EXERCISE TEXT:
------------------------------------------------------------------------

The Vidagdha-mukha-maṇḍana ('Adornment for the Mouth of the Intelligent') is a Sanskrit poetry collection of, in most editions, 272 verses in four books (containing 59, 69, 73, and 71 riddles and puzzles, with the third book focusing on visual puzzles). It is the largest collection of Indian riddles from before 1000.

Origins and contents
It was composed by one Dharmadāsa or Dharmadāsasūri, about whom almost nothing further is, however, known; some manuscripts have him as a Buddhist, though there is also a tradition that he was a Jain. The work quotes and therefore post-dates the probably seventh-century Bāṇabhaṭṭa, and is quoted by and therefore predates eleventh-century works. The work discusses the literary theory of riddles and then presents a large number of arcane riddles, mostly in Sanskrit but sometimes in different Prākrits. In the assessment of Ludwik Sternbach, 'they are ... intelligence tests for Pandita-s who must be well versed in mythology, grammar, phonetics, mathematics, rhetorics, poetics, etc.'

Editions and translations
Kávyakalápa, No. 3, Containing Vidagha Mukha Mandana, or The Ornament of the Mouth of Learned with Notes and Explanations in Sanskrit, ed. by Harisas Hirachand (Bombay: Hirachand, 1865).

------------------------------------------------------------------------

EXERCISE AIM:
Using the text on the Vidagdha-mukha-maṇḍana, decide whether each statement agrees with it: (a) The third book of the collection centers on visual puzzles. (b) All of the riddles are written in Sanskrit. (c) The work was composed before Bāṇabhaṭṭa. Answer yes or no for each, and quote the deciding words of the text.

------------------------------------------------------------------------

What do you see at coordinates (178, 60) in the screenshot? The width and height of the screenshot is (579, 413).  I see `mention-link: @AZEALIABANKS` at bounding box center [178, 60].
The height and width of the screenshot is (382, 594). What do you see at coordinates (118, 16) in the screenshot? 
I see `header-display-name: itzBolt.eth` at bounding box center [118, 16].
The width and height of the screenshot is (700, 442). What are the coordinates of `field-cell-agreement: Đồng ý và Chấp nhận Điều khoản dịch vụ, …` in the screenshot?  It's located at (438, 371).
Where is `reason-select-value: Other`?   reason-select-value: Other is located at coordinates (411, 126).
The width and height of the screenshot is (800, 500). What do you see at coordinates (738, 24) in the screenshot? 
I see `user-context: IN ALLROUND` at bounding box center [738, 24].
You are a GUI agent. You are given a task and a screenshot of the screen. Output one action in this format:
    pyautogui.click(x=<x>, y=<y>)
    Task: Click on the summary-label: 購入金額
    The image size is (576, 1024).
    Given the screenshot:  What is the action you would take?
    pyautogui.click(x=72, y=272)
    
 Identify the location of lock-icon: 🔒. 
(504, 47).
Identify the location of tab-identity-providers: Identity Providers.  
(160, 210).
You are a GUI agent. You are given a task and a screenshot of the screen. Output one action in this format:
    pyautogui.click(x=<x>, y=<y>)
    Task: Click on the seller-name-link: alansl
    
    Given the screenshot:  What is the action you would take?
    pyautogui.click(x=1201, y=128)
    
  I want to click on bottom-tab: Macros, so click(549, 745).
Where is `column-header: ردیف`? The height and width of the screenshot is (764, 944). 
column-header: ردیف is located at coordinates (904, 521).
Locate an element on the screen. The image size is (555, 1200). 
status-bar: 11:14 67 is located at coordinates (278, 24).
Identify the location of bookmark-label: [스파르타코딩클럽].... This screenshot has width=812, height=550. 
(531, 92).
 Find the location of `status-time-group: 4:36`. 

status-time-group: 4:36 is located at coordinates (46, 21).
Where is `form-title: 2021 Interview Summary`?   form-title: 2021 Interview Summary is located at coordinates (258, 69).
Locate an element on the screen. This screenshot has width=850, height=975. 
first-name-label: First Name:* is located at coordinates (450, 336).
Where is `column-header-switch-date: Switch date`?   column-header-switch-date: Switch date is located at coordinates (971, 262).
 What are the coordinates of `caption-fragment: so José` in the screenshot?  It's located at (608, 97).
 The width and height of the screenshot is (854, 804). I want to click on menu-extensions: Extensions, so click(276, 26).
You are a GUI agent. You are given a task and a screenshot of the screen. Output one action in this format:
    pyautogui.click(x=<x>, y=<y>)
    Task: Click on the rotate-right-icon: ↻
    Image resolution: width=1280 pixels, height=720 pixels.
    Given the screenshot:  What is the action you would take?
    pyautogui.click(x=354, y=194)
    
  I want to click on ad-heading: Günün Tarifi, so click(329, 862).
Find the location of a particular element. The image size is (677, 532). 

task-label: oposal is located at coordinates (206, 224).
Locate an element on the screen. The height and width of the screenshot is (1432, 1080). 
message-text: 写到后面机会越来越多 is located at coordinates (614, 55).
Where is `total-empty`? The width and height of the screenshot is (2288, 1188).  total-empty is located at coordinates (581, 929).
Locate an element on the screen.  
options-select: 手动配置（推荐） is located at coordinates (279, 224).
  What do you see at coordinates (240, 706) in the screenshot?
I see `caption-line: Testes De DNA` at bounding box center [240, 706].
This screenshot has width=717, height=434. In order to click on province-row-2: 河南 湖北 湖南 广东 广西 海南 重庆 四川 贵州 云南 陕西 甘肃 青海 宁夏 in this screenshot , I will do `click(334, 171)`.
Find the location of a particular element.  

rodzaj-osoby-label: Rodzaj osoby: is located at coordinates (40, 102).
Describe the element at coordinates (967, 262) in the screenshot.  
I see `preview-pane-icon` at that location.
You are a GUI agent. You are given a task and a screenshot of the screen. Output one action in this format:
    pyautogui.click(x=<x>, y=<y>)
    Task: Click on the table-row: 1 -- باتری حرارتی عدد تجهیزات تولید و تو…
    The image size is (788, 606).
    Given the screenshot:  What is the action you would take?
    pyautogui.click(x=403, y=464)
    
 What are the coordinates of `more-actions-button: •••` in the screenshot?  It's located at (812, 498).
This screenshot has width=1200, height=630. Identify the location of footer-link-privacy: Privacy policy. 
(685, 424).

------------------------------------------------------------------------

ANSWER SPACE:
(a) Yes: "with the third book focusing on visual puzzles"
(b) No: "mostly in Sanskrit but sometimes in different Prākrits"
(c) No: "The work quotes and therefore post-dates the probably seventh-century Bāṇabhaṭṭa"